Guy Toyn, news editor at Central News, told the Gazette that up to one in every 20 solicitors his reporters comes across asks to remain anonymous.
He said the trend - repeated at courts across London - had started in the aftermath of last summer’s riots.
Solicitors who refuse to give their names to reporters are breaching the Ministry of Justice Criminal Procedure Rules, amended last October. These state that journalists are entitled to know the identities of prosecutors, defendants, judges and magistrates whenever the hearing is in public.
‘I am astonished that barristers and solicitors can be so rude and not have the common courtesy to give their [first] name,’ said Toyn.
‘We can ask the court clerk but often they have just the firm’s name or the lawyer’s surname. Every newspaper’s style is for the full name so they won’t use the story. There’s no reason [for solicitors to be anonymous] and it’s set down in statute that we’re entitled to it.’
He added that the ‘overwhelming majority’ of solicitors were helpful to reporters and understood the responsibilities of the press.

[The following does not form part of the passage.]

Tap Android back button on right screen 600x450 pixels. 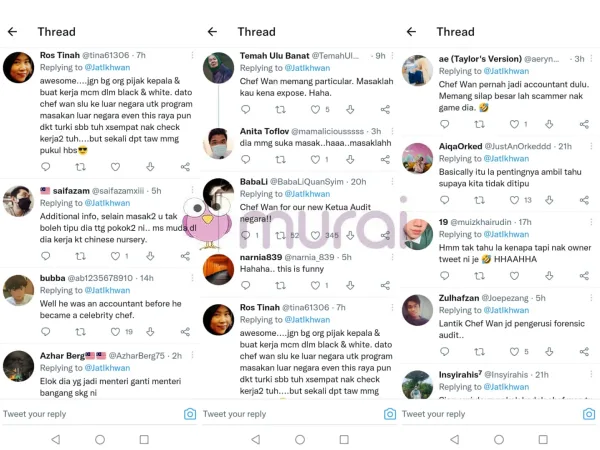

But a minority were also likely to ‘clam up’ when approached by a journalist, especially at courts where the press benches are usually empty.
Toyn has contacted the Ministry of Justice to report the problem and is considering approaching the Solicitors Regulation Authority if it continues.
The agency has also encountered problems with information gathering at coroner’s courts, including one in Southwark where the address of the deceased is held back. In one case, that meant the story of a UK citizen murdered abroad could not be reported.